Measures define a measurement attribute and
are used in fact tables. You can calculate measures by mapping them
directly to a numerical value in a column or attribute. An aggregation
function summarizes the value of the measure for dimensional analysis.

Measures become meaningful within the context of a set of dimensions. For example, a revenue of 300 is not meaningful by itself. When you put a revenue measure in the context of dimensions, such as Region and Time, the measure becomes meaningful: the revenue for New York in January is 300. Common examples of measures are Revenue, Cost, and Profit.

A measure is defined by an aggregation list. If a measure has more than one aggregation, the aggregation functions are performed in the order that they are listed, with each subsequent aggregation taking the previous aggregation's result as its input.

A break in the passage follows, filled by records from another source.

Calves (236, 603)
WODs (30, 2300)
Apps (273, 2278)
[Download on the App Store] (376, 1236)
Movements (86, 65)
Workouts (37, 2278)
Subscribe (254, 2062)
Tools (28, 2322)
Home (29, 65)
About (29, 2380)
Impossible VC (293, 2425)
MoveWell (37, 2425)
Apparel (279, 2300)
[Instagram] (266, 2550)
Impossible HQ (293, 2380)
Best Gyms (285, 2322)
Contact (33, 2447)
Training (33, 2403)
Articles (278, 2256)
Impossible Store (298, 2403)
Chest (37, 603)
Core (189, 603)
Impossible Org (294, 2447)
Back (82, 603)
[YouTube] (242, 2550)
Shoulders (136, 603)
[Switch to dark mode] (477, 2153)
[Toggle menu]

Each aggregation specifies a function that is applied to a corresponding
list of dimensions. The aggregation function can be any aggregation
function that is supported by the underlying database. The workbench
supports the following aggregation functions:

- AVG
- CORRELATION
- COUNT
- COUNT_BIG
- COVARIANCE
- MAX
- MIN
- STTDEV
- SUM
- VARIANCE

If the measure has an aggregation function, such as CORRELATION, that requires two or more parameters, the measure will have two or more SQL expressions.

Measures also have a data type that is based on SQL data types. The workbench automatically determines the data type of a measure.

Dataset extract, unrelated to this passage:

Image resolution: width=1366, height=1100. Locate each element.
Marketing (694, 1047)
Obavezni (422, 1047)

The measures in a fact table can be one of the following types:

- Additive
- Additive measures are measures that can be aggregated
across all of the dimensions in the fact table, and are the most common
type of measure. Additive measures are used across several dimensions
for summation purposes.
Since dimensional modeling involves hierarchies in dimensions, aggregation of information over different members in the hierarchy is a key element in the usefulness of the model. Since aggregation is an additive process, use additive measures as much as possible.

- Semi-additive
- Semi-additive measures can be aggregated across some dimensions, but not all dimensions. For example, measures such as head counts and inventory are considered semi-additive.
- Non-additive
- Non-additive measures are measures that cannot be aggregated across any of the dimensions. These measures cannot be logically aggregated between records or fact rows. Non-additive measures are usually the result of ratios or other mathematical calculations. The only calculation that can be made for such a measure is to get a count of the number of rows of such measures.